OpenAI launches GPT-4o mini, which will replace GPT-3.5 in ChatGPT
OpenAI has announced the introduction of GPT-4o mini, a new, compact version of its latest GPT-4o AI language model, which will take the place of GPT-3.5 Turbo in ChatGPT, according to reports from CNBC and Bloomberg. This model will be accessible today for free users as well as those with ChatGPT Plus or Team subscriptions, and it is expected to be available for ChatGPT Enterprise next week.
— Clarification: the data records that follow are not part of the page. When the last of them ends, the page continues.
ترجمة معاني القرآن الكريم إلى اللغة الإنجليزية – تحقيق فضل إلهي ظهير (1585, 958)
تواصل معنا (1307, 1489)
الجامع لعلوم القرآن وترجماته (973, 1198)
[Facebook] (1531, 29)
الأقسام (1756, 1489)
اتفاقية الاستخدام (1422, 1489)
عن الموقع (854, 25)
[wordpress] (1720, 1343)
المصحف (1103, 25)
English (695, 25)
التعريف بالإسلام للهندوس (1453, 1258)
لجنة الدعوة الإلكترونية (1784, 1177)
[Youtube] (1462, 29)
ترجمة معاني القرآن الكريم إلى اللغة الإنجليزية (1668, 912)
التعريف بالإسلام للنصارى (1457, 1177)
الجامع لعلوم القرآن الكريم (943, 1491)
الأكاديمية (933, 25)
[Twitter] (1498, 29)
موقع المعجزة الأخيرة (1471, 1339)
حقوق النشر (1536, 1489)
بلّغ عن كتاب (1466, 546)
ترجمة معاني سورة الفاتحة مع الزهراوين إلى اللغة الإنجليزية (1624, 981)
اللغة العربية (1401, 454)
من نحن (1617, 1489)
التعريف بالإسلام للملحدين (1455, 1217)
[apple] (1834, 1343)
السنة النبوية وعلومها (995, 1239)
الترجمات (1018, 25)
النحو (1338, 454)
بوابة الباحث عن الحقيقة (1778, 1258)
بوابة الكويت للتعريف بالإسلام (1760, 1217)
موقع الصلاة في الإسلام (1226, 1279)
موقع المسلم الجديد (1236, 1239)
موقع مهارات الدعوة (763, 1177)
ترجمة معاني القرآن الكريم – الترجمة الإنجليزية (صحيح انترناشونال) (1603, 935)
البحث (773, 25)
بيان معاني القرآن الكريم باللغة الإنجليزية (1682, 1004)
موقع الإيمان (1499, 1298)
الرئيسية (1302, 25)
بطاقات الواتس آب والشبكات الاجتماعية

GPT-4o mini is said to be multimodal, similar to its larger counterpart (released in May), with image input capabilities currently enabled in the API. OpenAI states that in the future, GPT-4o mini will be able to understand images, text, and audio, and will also have the capability to generate images.
The model supports an input context of 128K tokens and has a knowledge cutoff date of October 2023. It is also quite affordable as an API product, priced at 60% less than GPT-3.5 Turbo, costing 15 cents per million input tokens and 60 cents per million output tokens. Tokens are segments of data that AI language models utilize to process information.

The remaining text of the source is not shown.